Mercury (Hobart)

Handscomb undoes all good work

- RUSSELL GOULD

PETER Handscomb in a selfconfes­sed tinkerer with his technique and it could bring about a quick conclusion to what many hoped would be a long Test career.

England seamer Jimmy Anderson made the Victorian look like a tailender in the second innings at the Adelaide Oval yesterday, leading to increased scrutiny of his method of dealing with the swinging ball. Even as the critics circled Handscomb, who burst on to the Test scene last summer and scored two hundreds against Pakistan, he changed things up again.

He remained bolt upright, bat in the air, the technique he honed in long net sessions with former Victorian coach Greg Shipperd and which brought him the pile of runs that led to his Test call-up.

But Handscomb also stood still, removing the exaggerate­d movement of his right foot across the stumps, which had gone further and further across as Anderson continued to pepper the edge of his bat.

Adapting during an innings, to counter conditions is not new. But the change was evidence of a player untrusting in the way he had gone about things with such success last summer.

Before he headed north for the first Test Handscomb revealed he had tweaked things, through Tests against India and Bangladesh on the subcontine­nt, and then through his county stint in the UK over winter.

“In the subcontine­nt I changed a few things and it seemed to work over there,” he said. “Then in England I have a few things to change if and when I go back. It’s all about having little different things for different conditions.”

Knowing he would be challenged by the swing of English duo Anderson and Stuart Broad, however, Handscomb said he would revert to the technique that netted him 399 runs, at an average of 99, in home Tests last summer.

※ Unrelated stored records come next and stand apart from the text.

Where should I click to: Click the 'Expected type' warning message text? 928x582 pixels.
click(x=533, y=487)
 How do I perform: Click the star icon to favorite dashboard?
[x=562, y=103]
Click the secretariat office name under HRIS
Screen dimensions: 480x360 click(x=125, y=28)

“I’ve still got to keep backing it in. I am comfortabl­e with that, especially in Australia it’s been good,” he said. “I’m pretty confident with it here.”

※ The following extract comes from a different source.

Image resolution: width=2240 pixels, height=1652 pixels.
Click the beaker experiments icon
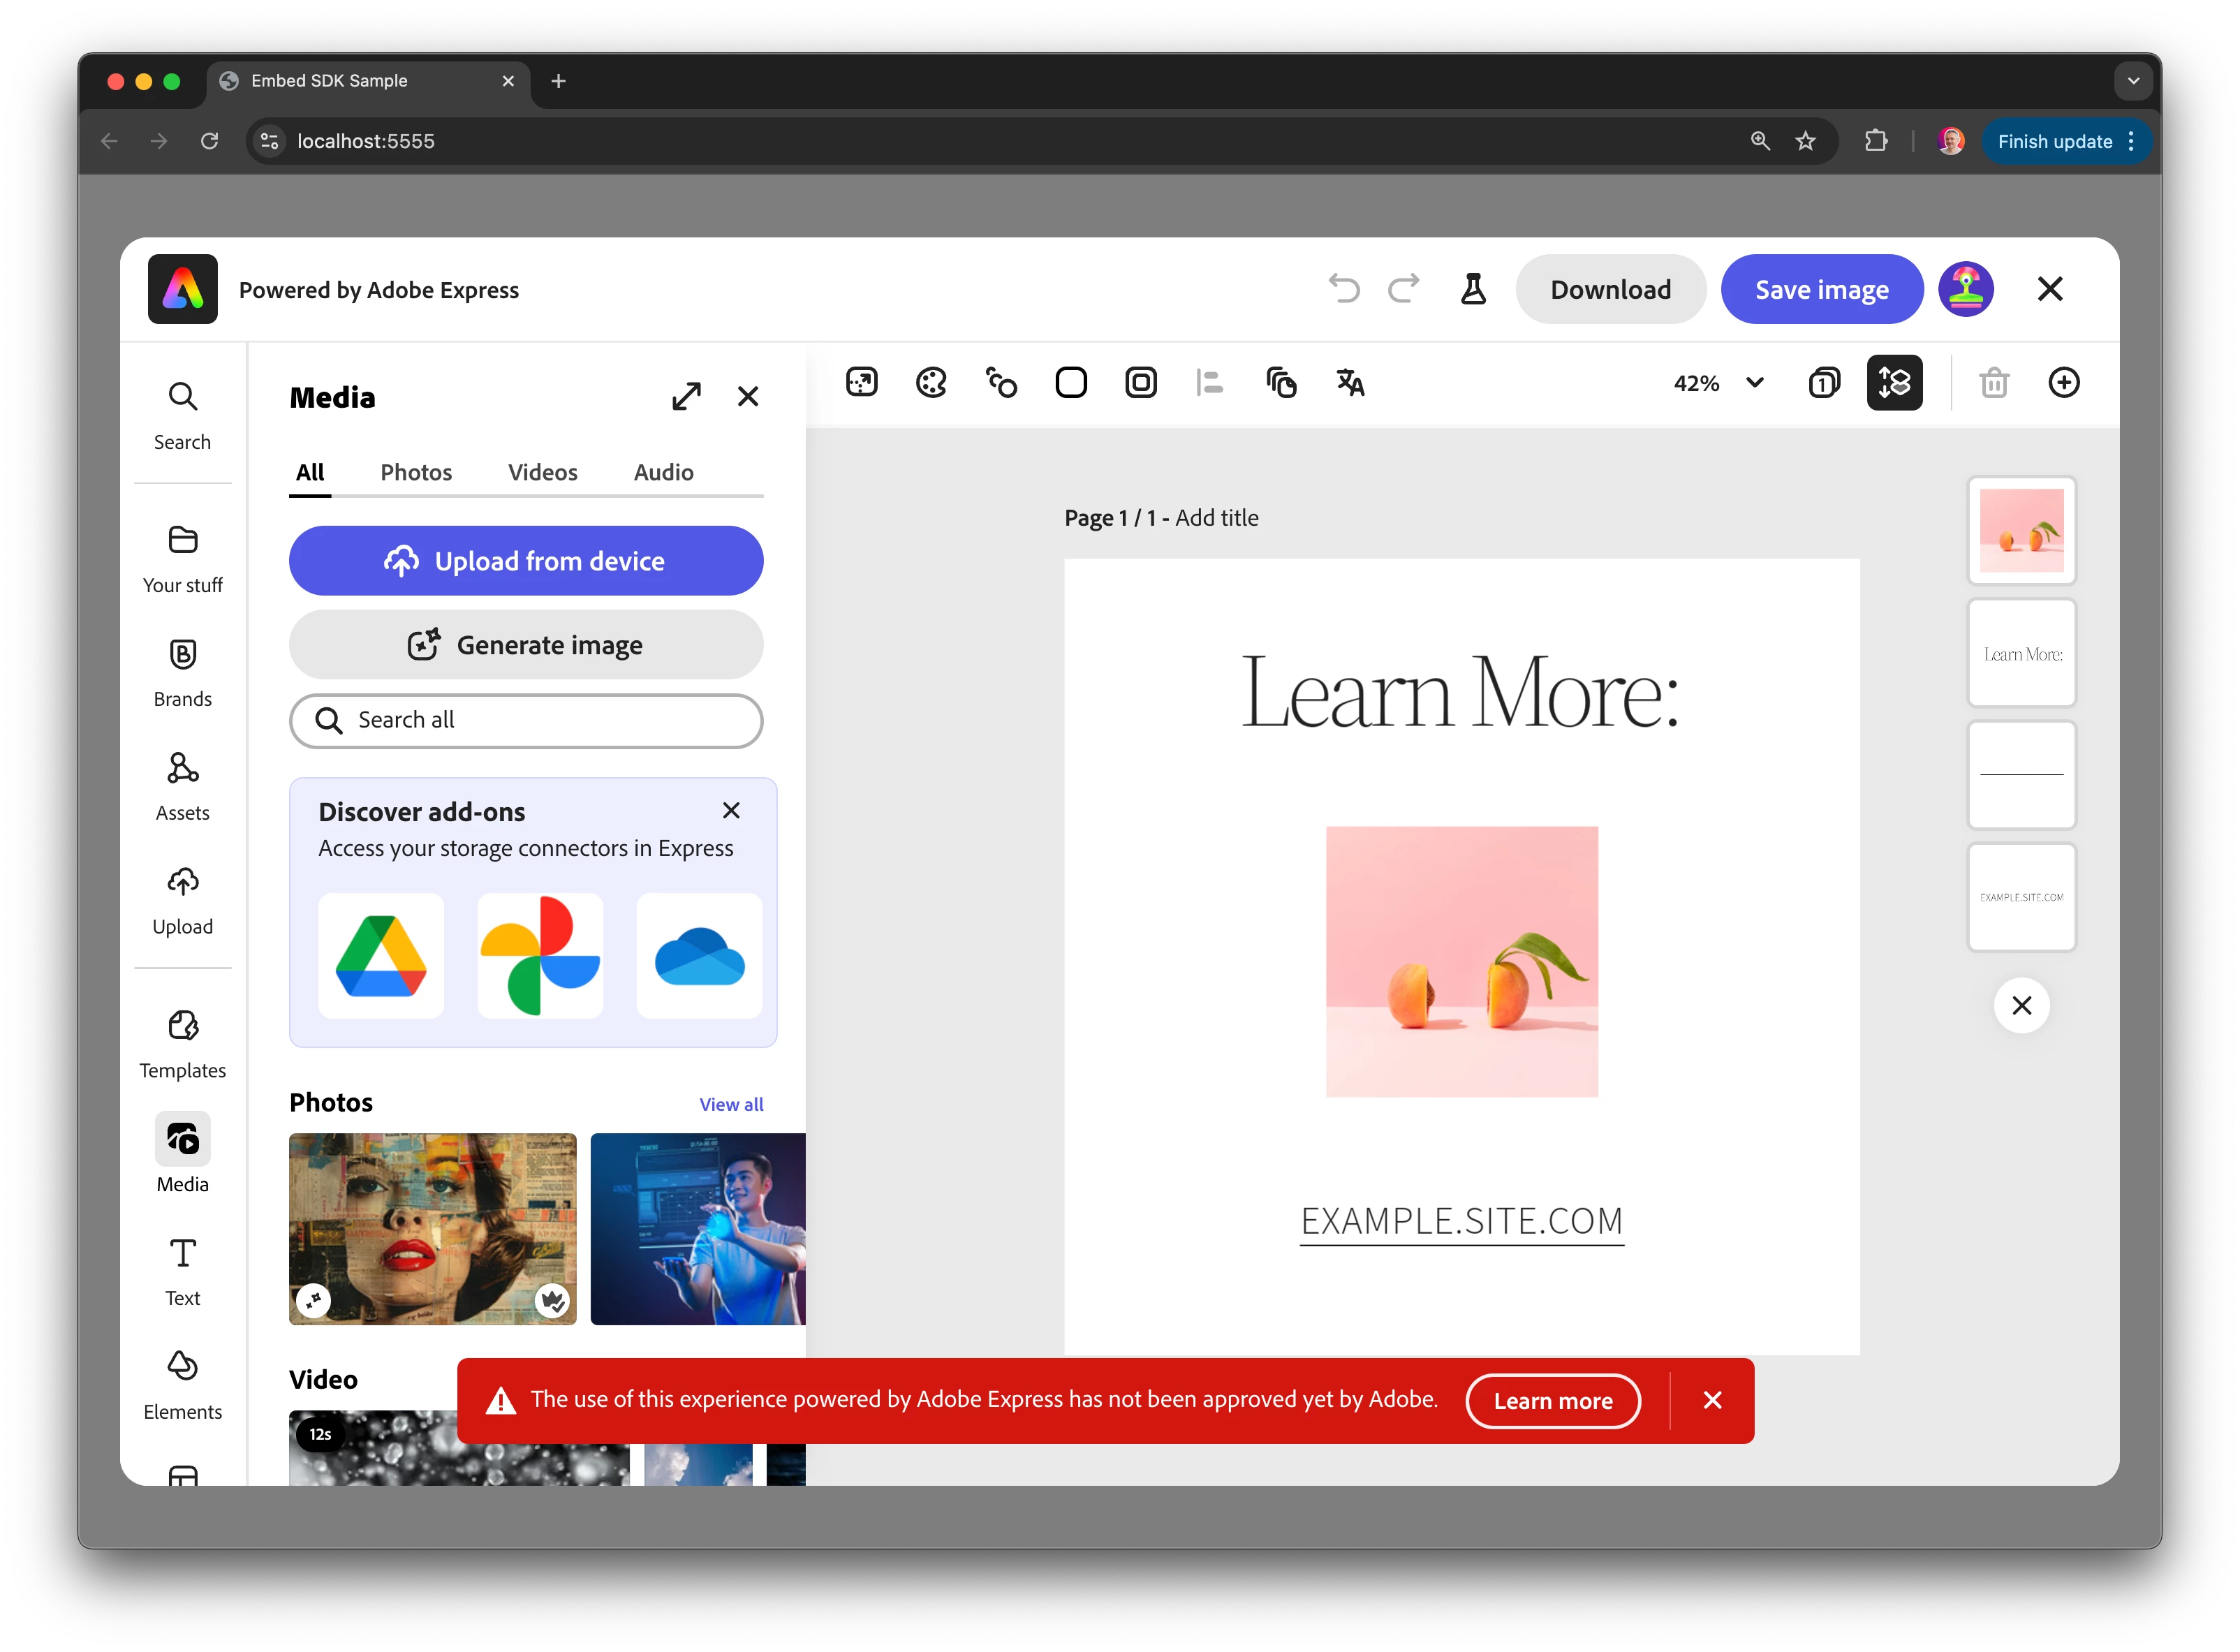pyautogui.click(x=1472, y=290)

His mid-innings change suggests otherwise, and in a twist of fate it could be the pressure being applied by his Victorian teammate Glenn Maxwell that undoes Handscomb.

An Australian win in the second Test may preclude any team changes, and conditions in Adelaide are a one-off, but Handscomb has not looked comfortabl­e against the English bowlers in four innings.

Maxwell, meanwhile, who was overlooked for Shaun Marsh, has gone on to make a pile of Sheffield Shield runs, as directed, batting at No.3 for Victoria.

He racked up the highest Shield score for five years with an imperious 278 against NSW and backed that up with 96 against Western Australia, leading former Test seamer Peter Siddle to declare his Victorian teammate was batting better than ever.